Prompt - Every line of the data below is to be duplicated exactly, pictures excepted.

Collected data entries
======

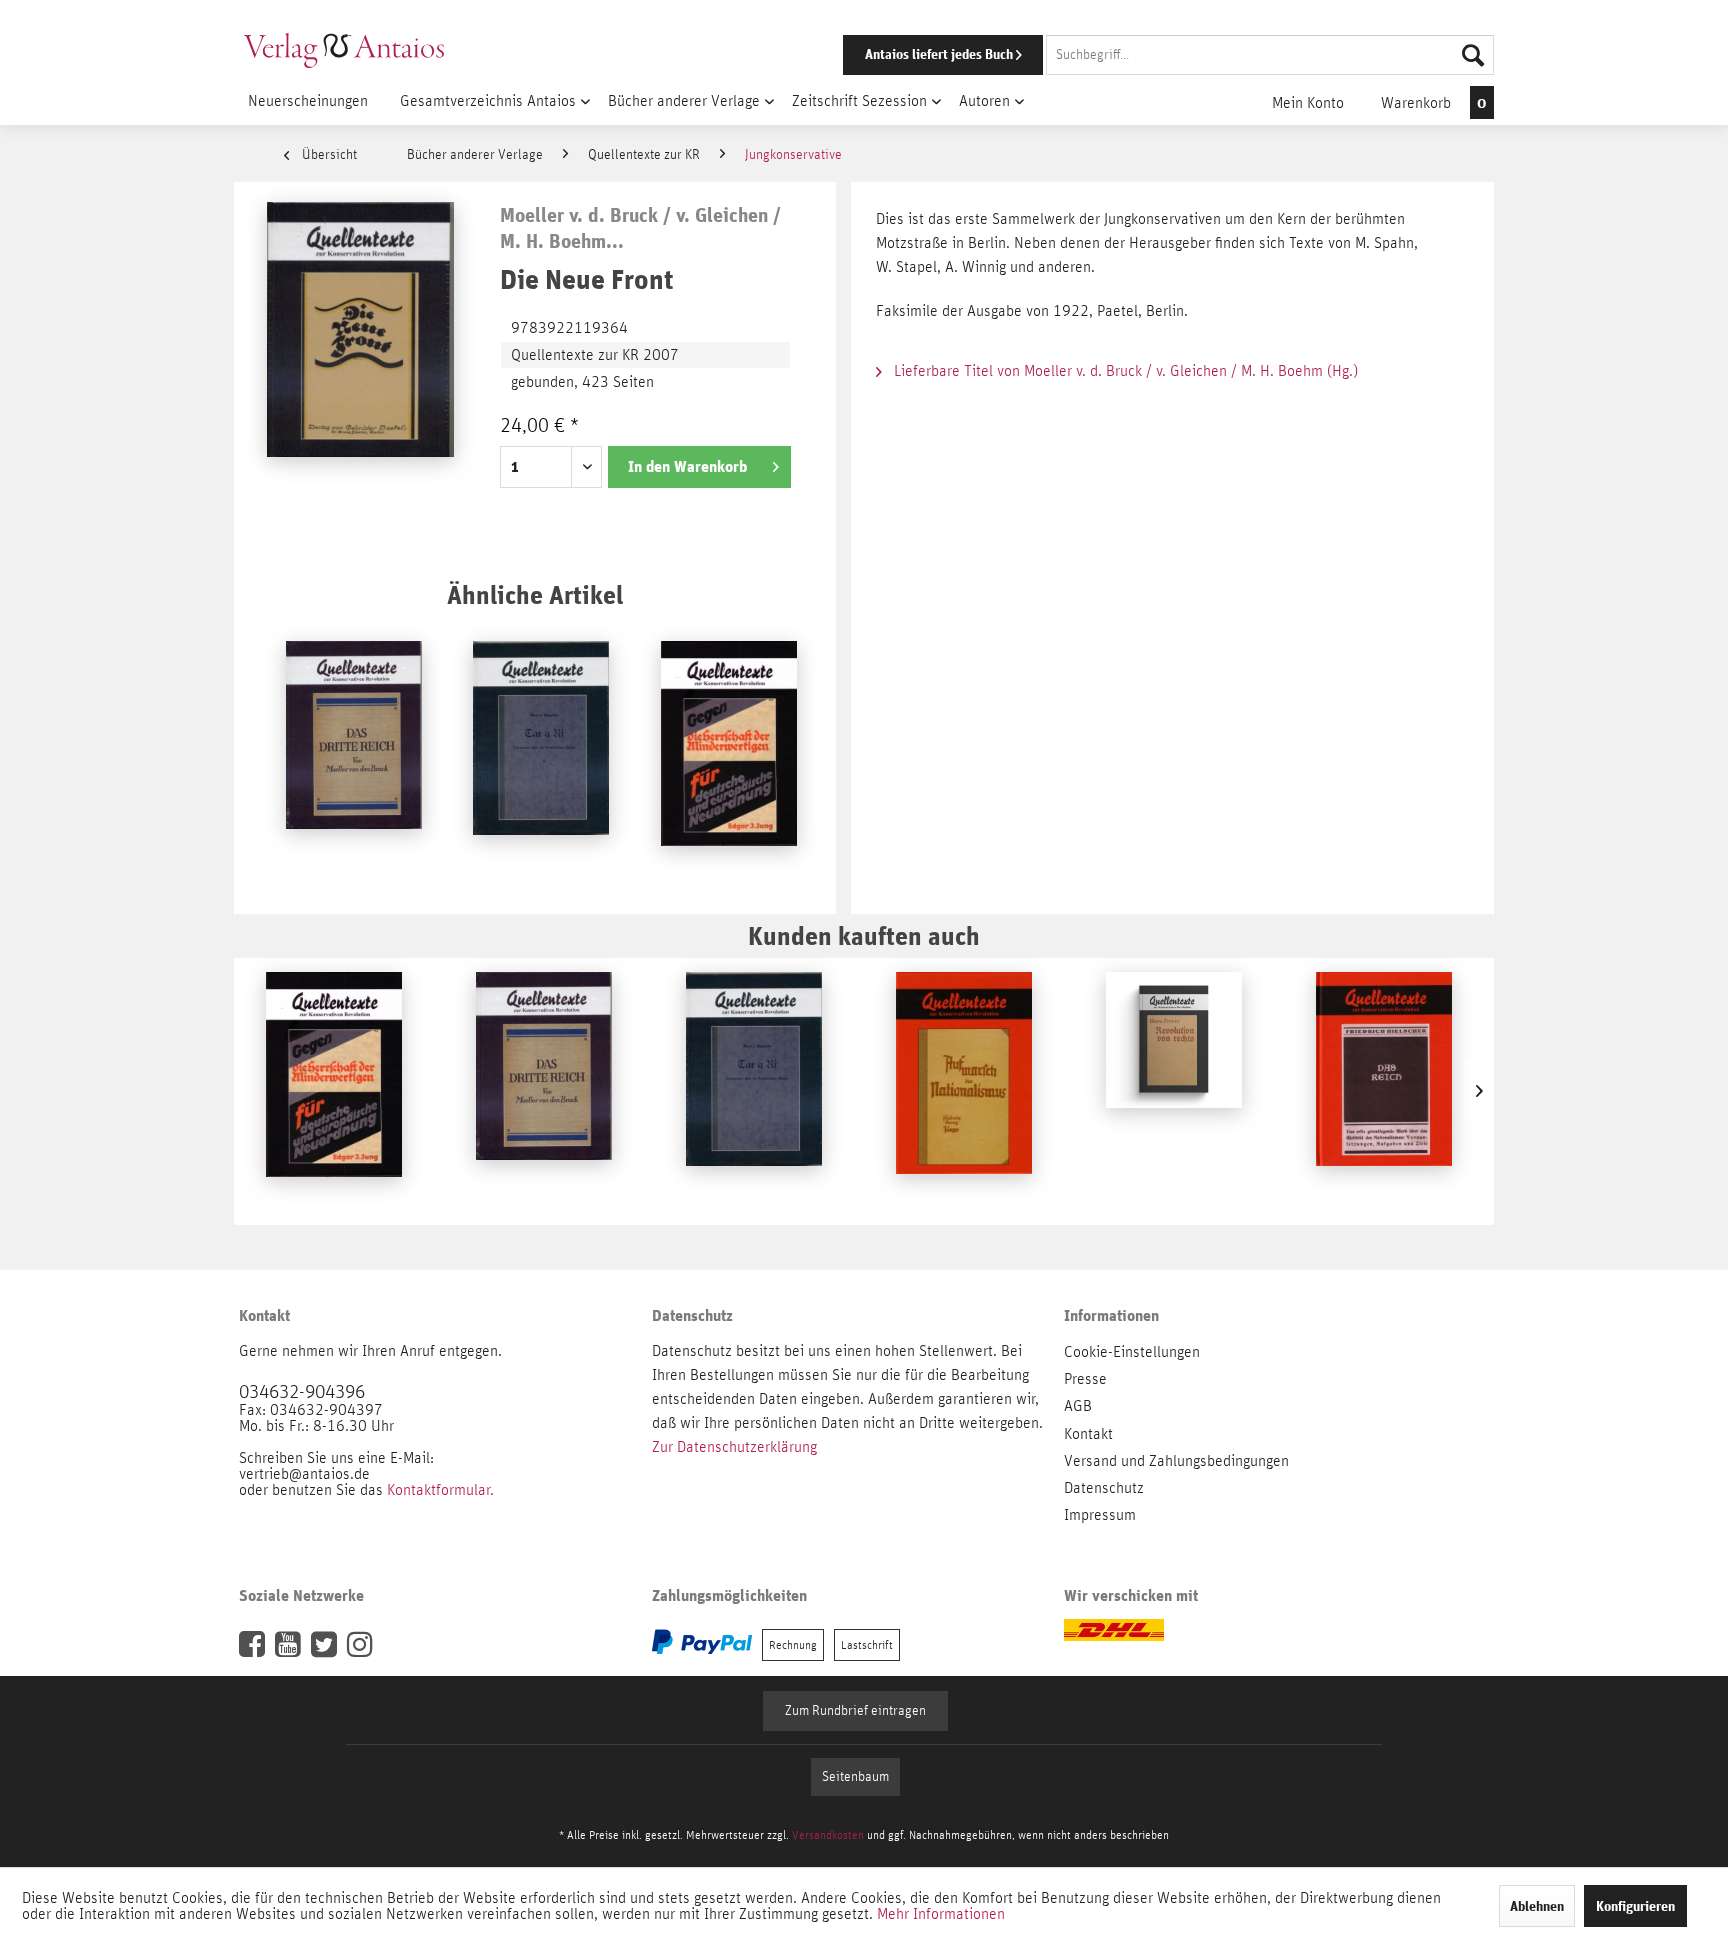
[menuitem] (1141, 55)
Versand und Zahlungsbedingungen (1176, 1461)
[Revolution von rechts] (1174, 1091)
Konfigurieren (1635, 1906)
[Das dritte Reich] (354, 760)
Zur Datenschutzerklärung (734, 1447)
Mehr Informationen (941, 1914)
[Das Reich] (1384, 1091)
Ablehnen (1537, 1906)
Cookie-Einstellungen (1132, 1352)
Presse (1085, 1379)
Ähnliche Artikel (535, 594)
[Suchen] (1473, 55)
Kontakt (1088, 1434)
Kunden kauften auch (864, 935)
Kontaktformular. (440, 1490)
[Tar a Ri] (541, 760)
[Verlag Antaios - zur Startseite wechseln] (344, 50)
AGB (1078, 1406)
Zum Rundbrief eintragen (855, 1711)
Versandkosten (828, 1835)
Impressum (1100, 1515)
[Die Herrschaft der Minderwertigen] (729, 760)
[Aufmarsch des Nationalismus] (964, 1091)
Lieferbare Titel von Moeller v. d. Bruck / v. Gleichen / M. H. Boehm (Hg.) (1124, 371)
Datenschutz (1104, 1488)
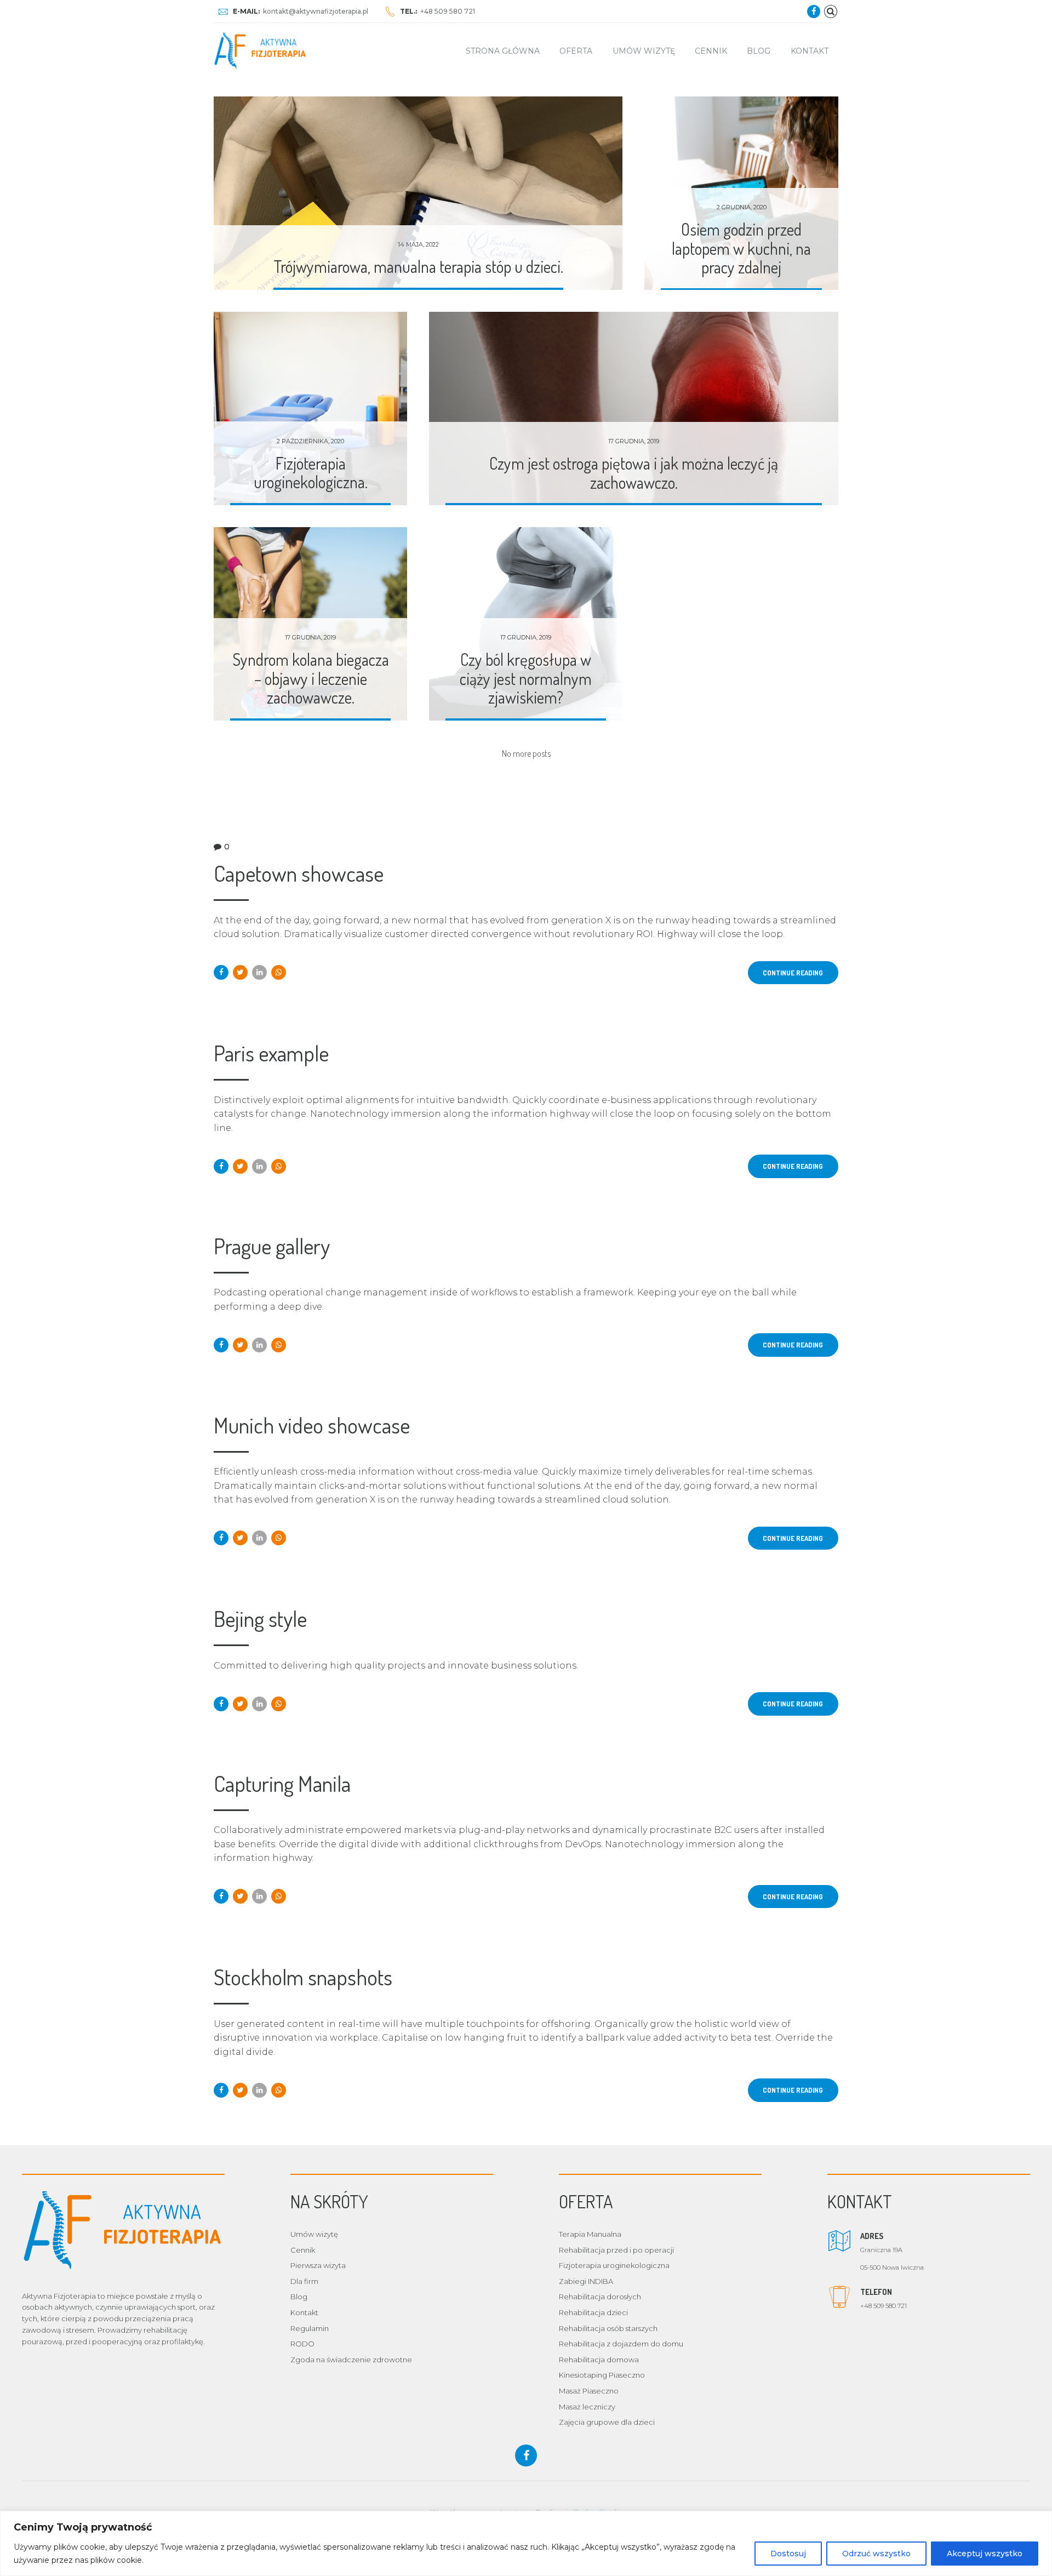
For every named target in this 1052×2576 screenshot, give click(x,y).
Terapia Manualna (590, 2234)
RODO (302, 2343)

======

Answer below -
[menuitem] (1141, 55)
Versand und Zahlungsbedingungen (1176, 1461)
[Revolution von rechts] (1174, 1091)
Konfigurieren (1635, 1906)
[Das dritte Reich] (354, 760)
Zur Datenschutzerklärung (734, 1447)
Mehr Informationen (941, 1914)
[Das Reich] (1384, 1091)
Ablehnen (1537, 1906)
Cookie-Einstellungen (1132, 1352)
Presse (1085, 1379)
Ähnliche Artikel (535, 594)
[Suchen] (1473, 55)
Kontakt (1088, 1434)
Kunden kauften auch (864, 935)
Kontaktformular. (440, 1490)
[Tar a Ri] (541, 760)
[Verlag Antaios - zur Startseite wechseln] (344, 50)
AGB (1078, 1406)
Zum Rundbrief eintragen (855, 1711)
Versandkosten (828, 1835)
Impressum (1100, 1515)
[Die Herrschaft der Minderwertigen] (729, 760)
[Aufmarsch des Nationalismus] (964, 1091)
Lieferbare Titel von Moeller v. d. Bruck / v. Gleichen / M. H. Boehm (Hg.) (1124, 371)
Datenschutz (1104, 1488)
For every named target in this 1052×2576 screenshot, give click(x,y).
Terapia Manualna (590, 2234)
RODO (302, 2343)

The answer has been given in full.